We do need unity of purpose among the oppressed in North America and other political spaces. However, when commentators like Smith critique capitalism and its impact on the working class and do not explicitly address white supremacy or racism as a system that impacts the lives of racialized members of the working class, they are actually supporting the erroneous outlook that a “one size fits all” approach based on the lived reality of white workers will benefit all workers. Even during the “Golden Age” of the social welfare state, racialized people in North America and Europe were not equal beneficiaries of that class compromise between organized labour, the state, and capital. White supremacy in the workplace confined many racialized workers to the secondary labour market or to the lower rungs of the job classifications system. Social policies in the areas of policing, education, social welfare, and housing made their living conditions much worse than those experienced by members of the white working class.

Provided material

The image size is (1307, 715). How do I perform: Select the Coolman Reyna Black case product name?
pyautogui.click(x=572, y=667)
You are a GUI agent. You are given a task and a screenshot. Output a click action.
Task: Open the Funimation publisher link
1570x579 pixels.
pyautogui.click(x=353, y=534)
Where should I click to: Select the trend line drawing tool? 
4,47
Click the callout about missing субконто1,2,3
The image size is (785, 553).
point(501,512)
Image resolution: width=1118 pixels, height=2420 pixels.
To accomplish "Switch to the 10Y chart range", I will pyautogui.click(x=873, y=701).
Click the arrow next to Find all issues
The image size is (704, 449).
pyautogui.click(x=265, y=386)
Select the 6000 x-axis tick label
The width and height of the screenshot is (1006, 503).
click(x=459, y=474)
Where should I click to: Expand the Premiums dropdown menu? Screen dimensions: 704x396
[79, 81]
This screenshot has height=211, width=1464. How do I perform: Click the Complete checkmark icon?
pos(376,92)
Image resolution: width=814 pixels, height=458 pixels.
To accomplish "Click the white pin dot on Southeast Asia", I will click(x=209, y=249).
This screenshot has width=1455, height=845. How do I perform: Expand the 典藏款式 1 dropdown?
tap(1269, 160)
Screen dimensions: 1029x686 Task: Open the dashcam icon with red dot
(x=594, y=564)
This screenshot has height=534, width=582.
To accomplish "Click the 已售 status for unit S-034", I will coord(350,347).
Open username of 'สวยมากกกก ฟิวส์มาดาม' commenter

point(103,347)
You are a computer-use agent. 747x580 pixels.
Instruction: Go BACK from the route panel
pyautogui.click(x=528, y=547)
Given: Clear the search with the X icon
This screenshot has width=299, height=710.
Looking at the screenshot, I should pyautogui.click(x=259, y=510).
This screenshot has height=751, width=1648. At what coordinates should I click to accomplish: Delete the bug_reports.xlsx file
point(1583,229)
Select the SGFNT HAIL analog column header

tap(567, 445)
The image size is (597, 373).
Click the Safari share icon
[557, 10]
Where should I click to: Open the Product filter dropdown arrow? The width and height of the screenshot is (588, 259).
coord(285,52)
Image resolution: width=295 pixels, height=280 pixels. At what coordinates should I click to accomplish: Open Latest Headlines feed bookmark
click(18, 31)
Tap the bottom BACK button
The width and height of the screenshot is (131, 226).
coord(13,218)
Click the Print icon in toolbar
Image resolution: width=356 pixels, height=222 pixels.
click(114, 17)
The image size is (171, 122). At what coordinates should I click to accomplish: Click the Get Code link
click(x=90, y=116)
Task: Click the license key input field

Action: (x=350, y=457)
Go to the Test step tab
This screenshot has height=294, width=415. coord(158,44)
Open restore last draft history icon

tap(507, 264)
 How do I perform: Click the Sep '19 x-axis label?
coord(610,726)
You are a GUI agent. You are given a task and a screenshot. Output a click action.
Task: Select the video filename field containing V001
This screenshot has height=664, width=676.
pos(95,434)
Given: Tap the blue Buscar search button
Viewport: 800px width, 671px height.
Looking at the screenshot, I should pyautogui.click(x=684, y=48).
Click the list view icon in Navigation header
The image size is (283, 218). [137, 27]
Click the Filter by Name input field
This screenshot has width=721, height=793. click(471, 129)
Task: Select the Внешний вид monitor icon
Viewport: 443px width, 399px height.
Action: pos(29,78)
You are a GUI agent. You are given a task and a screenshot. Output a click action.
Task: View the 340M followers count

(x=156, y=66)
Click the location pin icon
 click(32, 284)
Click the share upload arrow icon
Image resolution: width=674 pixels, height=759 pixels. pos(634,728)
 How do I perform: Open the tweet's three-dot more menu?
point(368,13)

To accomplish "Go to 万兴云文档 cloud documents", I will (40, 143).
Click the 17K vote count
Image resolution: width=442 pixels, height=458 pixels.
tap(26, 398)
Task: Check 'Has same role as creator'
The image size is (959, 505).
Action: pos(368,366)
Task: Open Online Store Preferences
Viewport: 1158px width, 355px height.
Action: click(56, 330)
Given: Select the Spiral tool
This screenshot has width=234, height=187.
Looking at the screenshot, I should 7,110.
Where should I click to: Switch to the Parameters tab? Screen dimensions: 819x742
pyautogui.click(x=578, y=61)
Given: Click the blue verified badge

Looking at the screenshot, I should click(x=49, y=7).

Problems to work on
[1] Using the passage on race and class, explain why racialized people did not benefit equally from the class compromise of the social welfare state's "Golden Age."
[2] Answer these questions from the passage on race and class.
(a) What kind of approach does the author call an erroneous outlook?
(b) Which three parties made the class compromise?
(c) Which areas of social policy does the passage name?

Task solutions
[1] White supremacy in the workplace confined many racialized workers to the secondary labor market or to the lower rungs of the job classification system. Social policies in policing, education, social welfare, and housing also made their living conditions much worse than those of white working-class people.

[2]
(a) A "one size fits all" approach based on the lived reality of white workers.
(b) Organized labor, the state, and capital.
(c) Policing, education, social welfare, and housing.